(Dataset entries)
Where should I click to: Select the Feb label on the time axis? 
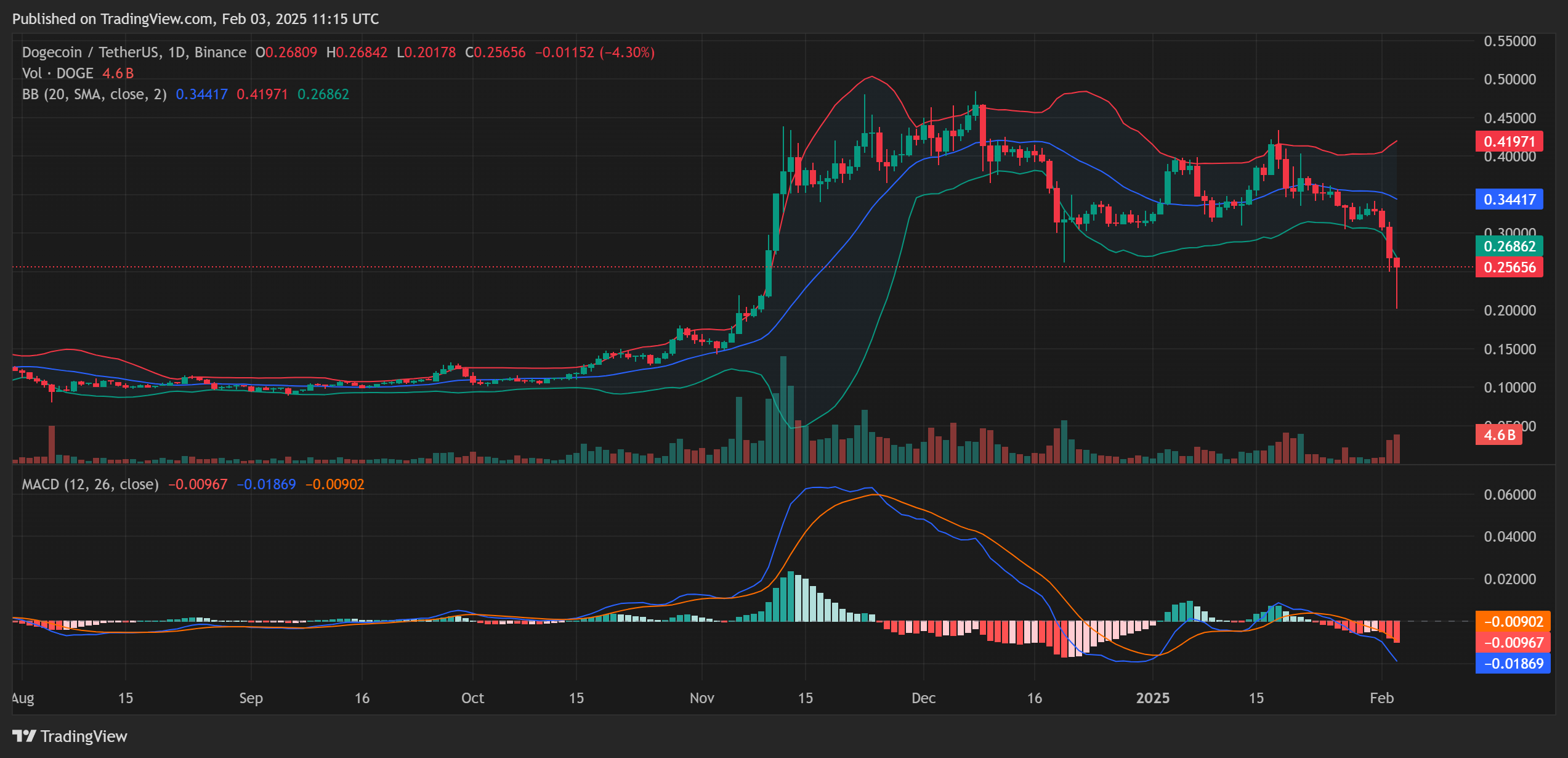(x=1383, y=698)
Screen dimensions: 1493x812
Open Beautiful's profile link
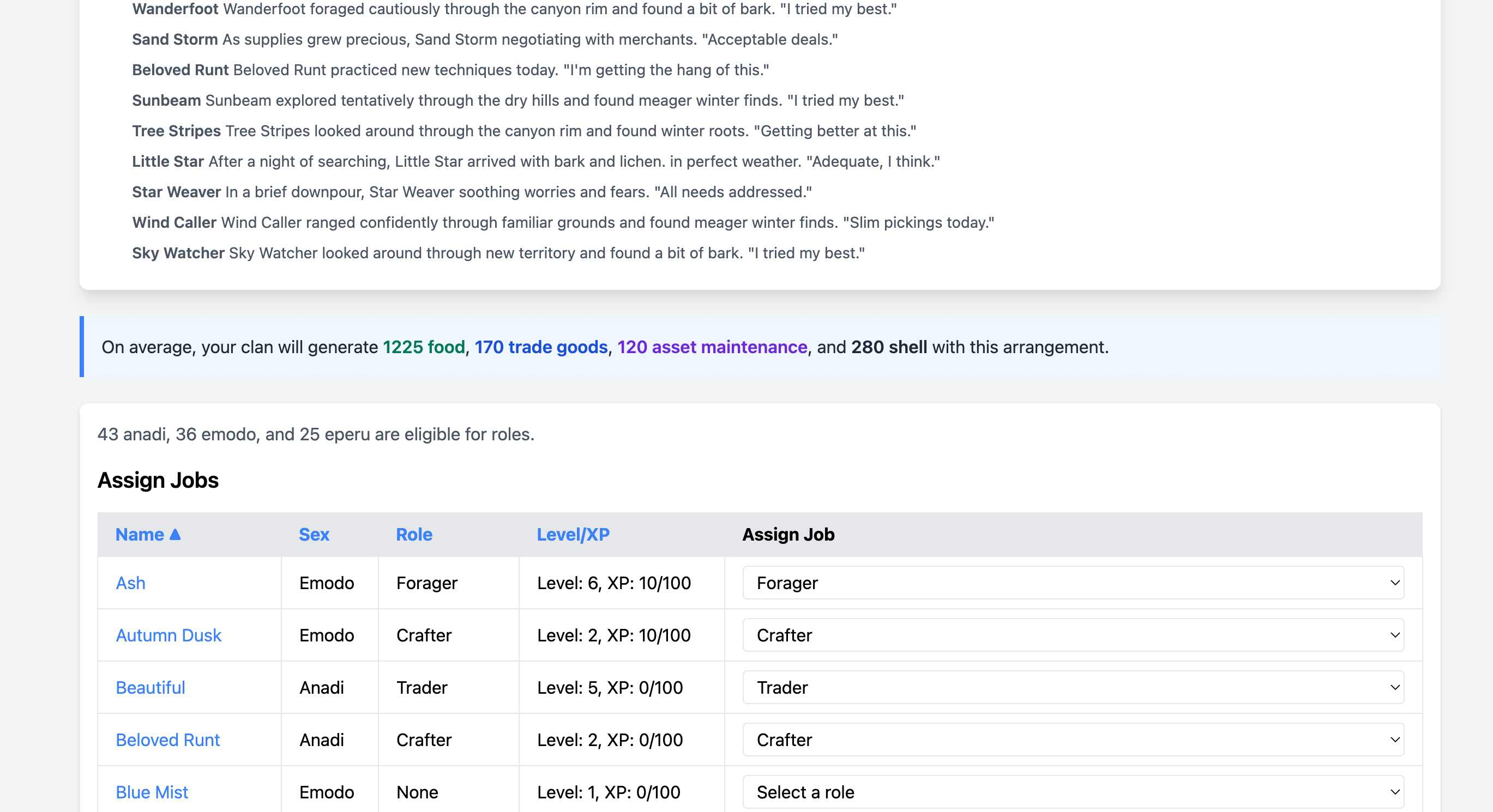pos(150,687)
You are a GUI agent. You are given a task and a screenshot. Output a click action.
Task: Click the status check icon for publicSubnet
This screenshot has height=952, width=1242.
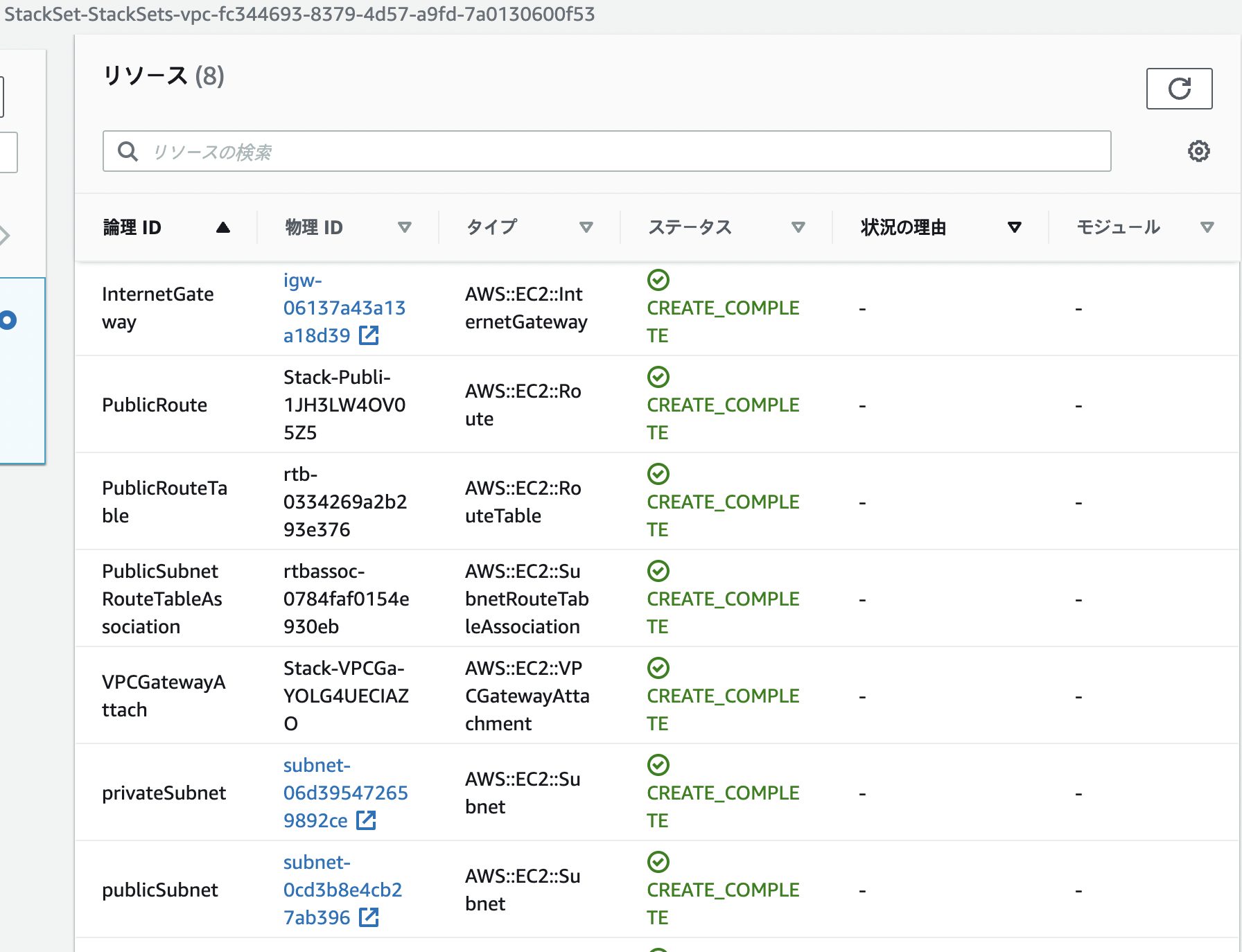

• To do
Go through the records above and write out every line exactly, passing over the pictures.

• Solution to this exercise
Where should I click to: Select the Feb label on the time axis? 
(x=1383, y=698)
Screen dimensions: 1493x812
Open Beautiful's profile link
pos(150,687)
You are a GUI agent. You are given a task and a screenshot. Output a click action.
Task: Click the status check icon for publicSubnet
This screenshot has height=952, width=1242.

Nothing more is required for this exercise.